Il Gruppo Just Eat Takeaway.com, nel 2021, ha avviato un percorso di sostenibilità con l’impegno a ridurre le emissioni di carbonio entro il 2030, attraverso una serie di azioni, che vanno dal miglioramento dell’efficienza energetica degli edifici delle proprie sedi, all’impiego di mezzi elettrici per il lavoro dei propri rider dipendenti, fino all’implementazione di packaging e materiali sostenibili e al supporto ai propri ristoranti partner nell'attuazione di pratiche che siano sostenibili sia per le persone sia per l'ambiente.
«A Roma, dove abbiamo aperto il primo polo logistico nel 2022 – spiega Daniele Contini, country manager Just Eat Italia – sono 120 gli scooter elettrici a disposizione dei nostri rider. Questa scelta ci consentirà di risparmiare emissioni per circa 61mila kg/anno di CO2: di fatto, come piantare circa 4 mila alberi in città.

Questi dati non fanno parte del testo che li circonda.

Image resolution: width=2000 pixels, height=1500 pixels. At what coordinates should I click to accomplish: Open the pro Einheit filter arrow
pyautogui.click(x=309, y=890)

Le consegne fatte con il nostro modello di delivery, inoltre, hanno un’intensità di emissioni fino a 9 volte inferiore rispetto alle consegne dei veicoli a petrolio».
Molti, infatti, hanno individuato la soluzione nell’elettrico. Per il report “Decarbonizzare i trasporti. Evidenze scientifiche e proposte di policy” del ministero delle Infrastrutture e della mobilità sostenibile, consentirebbe di ridurre del 37% le emissioni di CO2 rispetto ad un veicolo a combustione.
Deliveroo, la piattaforma leader dell’online food delivery, ha così visto aumentare nel 2021 l’utilizzo di veicoli elettrici – bici e moto – da parte dei propri rider del 210% rispetto al 2020. Nel complesso, oggi il 14% dell’intera flotta di rider sceglie di consegnare utilizzando e-bike o moto elettriche, con punte fino al 40% come a Bolzano.
Kuiri – la startup milanese di kitchen sharing – ha un approccio diverso: oltre a una flotta composta per il 70% da rider in bicicletta, grazie all’app Megamix riesce a effettuare più ordini in contemporanea da diverse insegne di ristorazione con una sola transazione e abbattere ulteriormente i livelli di CO2 accontentando più persone con un’unica consegna.
Anche Bevy, startup italiana di acqua e beverage delivery, possiede una flotta di mezzi 100% elettrici e, grazie a un sistema di algoritmi predittivi, è in grado di ottimizzare consegne e rotte, riducendo tempi di consegna ed emissioni.